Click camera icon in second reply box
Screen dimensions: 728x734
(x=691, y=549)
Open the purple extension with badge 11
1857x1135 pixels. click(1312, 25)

#####

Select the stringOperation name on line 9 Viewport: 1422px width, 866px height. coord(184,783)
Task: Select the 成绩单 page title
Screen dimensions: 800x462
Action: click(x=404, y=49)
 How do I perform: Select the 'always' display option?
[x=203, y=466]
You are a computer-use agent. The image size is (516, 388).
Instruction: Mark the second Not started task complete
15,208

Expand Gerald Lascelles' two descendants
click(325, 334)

#####

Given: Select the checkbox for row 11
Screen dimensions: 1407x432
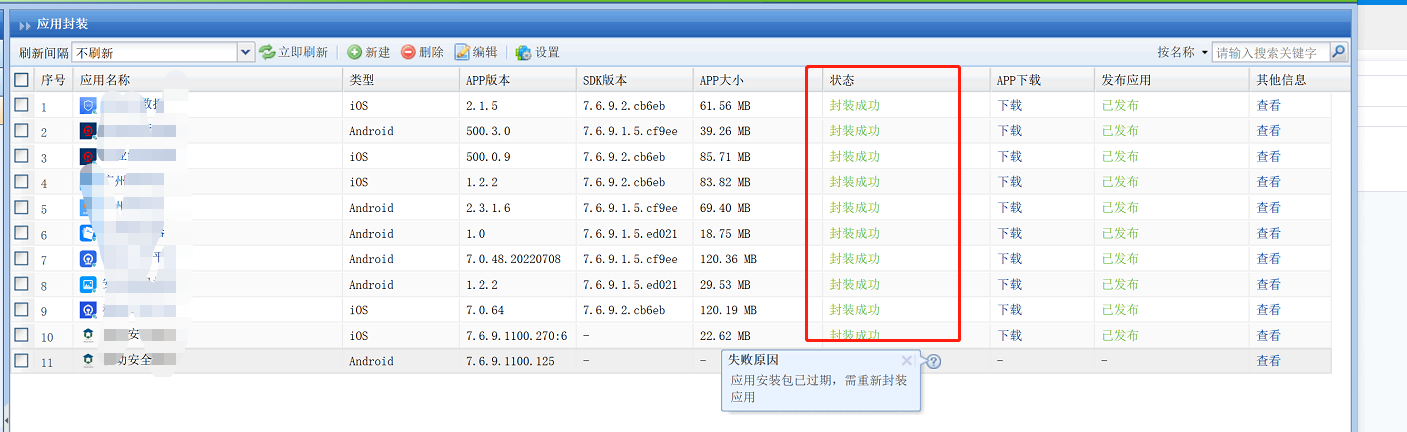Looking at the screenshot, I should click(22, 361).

#####

In the listing above, find the line containing "Task: Select the 成绩单 page title" and the line containing "You are a computer-use". Output them and every line between, exactly, and nothing else.

- **RESULT OF THE TASK**:
Task: Select the 成绩单 page title
Screen dimensions: 800x462
Action: click(x=404, y=49)
 How do I perform: Select the 'always' display option?
[x=203, y=466]
You are a computer-use agent. The image size is (516, 388).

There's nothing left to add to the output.